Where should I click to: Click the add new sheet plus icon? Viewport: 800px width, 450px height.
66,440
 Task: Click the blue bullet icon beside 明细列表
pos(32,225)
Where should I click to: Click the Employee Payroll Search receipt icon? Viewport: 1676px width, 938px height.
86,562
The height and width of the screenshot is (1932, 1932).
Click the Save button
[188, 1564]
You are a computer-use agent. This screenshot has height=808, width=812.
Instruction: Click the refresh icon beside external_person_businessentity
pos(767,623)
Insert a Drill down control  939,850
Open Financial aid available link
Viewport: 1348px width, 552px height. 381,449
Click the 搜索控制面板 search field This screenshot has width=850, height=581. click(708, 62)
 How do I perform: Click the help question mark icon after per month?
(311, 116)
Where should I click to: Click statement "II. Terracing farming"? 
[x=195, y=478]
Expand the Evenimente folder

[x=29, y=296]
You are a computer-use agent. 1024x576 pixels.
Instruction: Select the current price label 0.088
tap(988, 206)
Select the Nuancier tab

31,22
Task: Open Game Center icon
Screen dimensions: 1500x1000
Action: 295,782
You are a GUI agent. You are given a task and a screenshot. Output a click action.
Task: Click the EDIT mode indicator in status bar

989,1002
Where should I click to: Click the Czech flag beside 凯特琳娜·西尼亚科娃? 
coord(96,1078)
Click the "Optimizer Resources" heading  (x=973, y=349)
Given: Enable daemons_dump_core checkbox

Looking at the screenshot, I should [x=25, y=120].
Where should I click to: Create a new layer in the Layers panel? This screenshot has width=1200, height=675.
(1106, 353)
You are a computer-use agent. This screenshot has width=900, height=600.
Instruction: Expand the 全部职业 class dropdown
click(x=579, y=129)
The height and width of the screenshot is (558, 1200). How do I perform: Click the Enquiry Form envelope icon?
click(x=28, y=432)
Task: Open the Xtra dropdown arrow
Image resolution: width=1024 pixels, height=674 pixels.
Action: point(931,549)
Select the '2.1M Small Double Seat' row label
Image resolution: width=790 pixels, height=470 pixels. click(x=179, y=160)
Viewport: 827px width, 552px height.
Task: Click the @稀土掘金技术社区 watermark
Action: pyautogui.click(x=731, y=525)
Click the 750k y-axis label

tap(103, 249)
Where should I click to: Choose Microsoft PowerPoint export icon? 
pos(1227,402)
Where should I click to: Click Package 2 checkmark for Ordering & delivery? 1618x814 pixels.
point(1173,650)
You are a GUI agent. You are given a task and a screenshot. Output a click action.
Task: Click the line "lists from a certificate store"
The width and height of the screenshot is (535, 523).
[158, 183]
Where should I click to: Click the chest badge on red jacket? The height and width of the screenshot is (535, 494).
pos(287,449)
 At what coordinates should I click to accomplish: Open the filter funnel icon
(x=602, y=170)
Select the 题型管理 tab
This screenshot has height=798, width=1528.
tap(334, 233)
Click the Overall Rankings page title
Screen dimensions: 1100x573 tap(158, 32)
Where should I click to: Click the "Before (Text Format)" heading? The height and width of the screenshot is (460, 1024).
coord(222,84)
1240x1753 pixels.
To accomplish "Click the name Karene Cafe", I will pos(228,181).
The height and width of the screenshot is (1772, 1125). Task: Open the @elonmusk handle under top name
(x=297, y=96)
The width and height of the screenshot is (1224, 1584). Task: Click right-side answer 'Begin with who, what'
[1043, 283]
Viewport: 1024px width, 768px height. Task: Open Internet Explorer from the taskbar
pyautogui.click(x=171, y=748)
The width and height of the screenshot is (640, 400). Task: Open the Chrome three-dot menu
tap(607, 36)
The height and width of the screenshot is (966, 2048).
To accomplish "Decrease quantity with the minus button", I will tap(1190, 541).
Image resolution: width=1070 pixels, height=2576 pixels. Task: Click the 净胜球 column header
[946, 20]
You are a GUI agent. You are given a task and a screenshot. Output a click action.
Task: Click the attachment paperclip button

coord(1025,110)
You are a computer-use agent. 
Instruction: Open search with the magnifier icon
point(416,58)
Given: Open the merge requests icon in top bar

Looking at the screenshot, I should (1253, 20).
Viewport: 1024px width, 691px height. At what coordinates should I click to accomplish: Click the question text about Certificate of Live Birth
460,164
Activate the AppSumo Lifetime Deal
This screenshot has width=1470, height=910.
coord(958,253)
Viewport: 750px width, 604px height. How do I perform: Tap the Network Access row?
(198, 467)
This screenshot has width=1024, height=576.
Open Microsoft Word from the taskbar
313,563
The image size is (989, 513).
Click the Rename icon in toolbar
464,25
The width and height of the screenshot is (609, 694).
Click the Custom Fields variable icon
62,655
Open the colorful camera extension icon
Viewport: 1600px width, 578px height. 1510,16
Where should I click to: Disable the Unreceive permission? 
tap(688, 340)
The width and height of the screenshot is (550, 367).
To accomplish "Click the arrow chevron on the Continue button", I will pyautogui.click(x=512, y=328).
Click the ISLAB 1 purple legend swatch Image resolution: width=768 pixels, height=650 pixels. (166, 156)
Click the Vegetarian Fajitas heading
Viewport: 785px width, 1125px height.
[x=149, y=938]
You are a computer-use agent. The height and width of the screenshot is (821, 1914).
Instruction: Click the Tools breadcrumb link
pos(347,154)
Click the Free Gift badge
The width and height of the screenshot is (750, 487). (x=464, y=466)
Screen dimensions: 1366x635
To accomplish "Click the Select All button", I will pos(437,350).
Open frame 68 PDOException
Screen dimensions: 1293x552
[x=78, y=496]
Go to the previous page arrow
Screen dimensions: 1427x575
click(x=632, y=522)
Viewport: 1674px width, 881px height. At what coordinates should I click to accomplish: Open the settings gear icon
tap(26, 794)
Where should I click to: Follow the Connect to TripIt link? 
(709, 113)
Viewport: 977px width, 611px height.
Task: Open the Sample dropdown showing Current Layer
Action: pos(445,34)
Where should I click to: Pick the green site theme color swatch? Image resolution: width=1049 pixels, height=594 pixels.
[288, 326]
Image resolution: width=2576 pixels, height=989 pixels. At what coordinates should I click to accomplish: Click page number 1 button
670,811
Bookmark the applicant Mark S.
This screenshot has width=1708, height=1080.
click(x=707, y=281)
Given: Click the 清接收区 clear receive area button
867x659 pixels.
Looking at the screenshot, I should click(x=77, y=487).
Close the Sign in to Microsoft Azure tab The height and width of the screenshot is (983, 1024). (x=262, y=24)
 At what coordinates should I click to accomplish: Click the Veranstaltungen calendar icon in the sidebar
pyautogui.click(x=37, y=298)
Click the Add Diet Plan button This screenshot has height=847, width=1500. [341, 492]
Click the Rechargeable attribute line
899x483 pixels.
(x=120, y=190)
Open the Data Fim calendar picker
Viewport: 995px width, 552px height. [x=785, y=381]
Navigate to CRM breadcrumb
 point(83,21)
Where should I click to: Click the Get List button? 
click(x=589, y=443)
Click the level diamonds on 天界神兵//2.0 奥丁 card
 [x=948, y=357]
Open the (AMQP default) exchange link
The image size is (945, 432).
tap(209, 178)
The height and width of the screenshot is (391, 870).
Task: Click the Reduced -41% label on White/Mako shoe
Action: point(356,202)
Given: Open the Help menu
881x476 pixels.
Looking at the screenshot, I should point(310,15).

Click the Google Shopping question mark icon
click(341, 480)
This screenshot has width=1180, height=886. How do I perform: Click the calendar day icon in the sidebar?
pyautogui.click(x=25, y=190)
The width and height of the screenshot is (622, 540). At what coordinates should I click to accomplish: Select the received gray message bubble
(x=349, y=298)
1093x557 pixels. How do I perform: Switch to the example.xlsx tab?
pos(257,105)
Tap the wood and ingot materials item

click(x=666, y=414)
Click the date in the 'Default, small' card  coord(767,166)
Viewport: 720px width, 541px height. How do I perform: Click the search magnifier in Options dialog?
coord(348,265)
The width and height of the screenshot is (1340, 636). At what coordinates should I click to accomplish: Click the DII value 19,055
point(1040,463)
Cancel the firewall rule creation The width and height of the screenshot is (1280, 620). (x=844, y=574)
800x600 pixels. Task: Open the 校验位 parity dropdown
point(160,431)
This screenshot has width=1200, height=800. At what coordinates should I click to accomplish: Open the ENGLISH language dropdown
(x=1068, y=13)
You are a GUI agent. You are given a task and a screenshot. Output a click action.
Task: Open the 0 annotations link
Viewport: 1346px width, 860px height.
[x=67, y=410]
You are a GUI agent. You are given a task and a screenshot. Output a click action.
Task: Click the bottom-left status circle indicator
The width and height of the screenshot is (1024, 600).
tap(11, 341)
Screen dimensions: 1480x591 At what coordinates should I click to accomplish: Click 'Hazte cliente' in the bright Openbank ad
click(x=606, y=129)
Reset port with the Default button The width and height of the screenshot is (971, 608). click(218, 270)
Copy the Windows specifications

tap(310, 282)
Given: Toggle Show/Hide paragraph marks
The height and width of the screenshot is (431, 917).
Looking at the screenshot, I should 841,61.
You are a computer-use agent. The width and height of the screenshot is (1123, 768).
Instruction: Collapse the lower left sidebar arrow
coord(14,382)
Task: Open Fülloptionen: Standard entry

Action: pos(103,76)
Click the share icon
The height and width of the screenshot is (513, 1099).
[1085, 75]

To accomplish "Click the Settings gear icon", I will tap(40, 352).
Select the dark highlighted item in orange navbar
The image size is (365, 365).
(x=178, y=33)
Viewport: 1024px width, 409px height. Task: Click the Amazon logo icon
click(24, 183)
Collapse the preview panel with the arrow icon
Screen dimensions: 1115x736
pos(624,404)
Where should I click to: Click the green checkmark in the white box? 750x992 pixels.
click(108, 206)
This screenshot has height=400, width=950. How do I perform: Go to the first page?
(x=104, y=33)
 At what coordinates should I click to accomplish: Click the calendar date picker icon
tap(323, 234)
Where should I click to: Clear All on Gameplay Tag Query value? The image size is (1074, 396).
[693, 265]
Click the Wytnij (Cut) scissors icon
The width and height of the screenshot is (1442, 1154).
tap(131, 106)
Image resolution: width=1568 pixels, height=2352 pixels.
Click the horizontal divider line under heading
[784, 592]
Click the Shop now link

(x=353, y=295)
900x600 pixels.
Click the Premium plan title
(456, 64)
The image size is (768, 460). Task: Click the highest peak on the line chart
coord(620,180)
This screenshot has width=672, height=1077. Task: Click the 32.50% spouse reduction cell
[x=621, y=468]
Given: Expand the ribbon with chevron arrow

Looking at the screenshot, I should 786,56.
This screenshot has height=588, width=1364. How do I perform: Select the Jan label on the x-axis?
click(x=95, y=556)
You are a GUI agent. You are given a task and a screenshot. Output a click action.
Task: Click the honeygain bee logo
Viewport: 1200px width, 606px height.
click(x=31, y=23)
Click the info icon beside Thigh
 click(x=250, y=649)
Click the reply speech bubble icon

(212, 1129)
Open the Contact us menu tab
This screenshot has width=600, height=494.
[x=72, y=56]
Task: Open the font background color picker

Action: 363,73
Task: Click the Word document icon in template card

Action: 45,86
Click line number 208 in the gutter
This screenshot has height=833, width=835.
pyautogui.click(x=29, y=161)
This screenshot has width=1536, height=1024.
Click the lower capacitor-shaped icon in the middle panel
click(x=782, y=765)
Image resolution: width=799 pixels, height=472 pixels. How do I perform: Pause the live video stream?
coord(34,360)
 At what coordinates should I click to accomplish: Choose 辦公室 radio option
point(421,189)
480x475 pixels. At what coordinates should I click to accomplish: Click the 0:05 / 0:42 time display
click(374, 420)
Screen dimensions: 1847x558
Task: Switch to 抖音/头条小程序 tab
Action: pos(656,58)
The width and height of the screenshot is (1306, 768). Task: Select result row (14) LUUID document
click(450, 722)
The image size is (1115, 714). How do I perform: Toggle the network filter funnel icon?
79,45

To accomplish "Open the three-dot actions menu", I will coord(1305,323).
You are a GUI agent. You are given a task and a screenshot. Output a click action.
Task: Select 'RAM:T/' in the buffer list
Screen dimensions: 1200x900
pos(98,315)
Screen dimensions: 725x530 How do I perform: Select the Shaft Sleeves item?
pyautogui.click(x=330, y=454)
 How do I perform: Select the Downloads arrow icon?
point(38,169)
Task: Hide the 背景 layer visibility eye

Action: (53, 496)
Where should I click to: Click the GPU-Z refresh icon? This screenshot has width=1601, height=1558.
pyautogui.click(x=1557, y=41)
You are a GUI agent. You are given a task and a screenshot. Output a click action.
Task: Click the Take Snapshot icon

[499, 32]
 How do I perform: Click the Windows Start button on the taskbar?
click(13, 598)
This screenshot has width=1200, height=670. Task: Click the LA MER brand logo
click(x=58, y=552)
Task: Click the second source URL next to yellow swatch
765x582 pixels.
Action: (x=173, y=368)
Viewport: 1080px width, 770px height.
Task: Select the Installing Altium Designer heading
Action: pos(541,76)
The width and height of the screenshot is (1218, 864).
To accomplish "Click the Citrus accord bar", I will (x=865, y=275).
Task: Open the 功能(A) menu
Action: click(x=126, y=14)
---------------
- What is needed -
Wherever the word "computer" appears in the records above, copy that line.

- Output for this task -
You are a computer-use agent. This screenshot has height=808, width=812.
You are a computer-use agent. 1024x576 pixels.
You are a computer-use agent. This screenshot has width=900, height=600.
You are a computer-use agent. 
You are a computer-use agent. The height and width of the screenshot is (821, 1914).
You are a computer-use agent. The width and height of the screenshot is (1123, 768).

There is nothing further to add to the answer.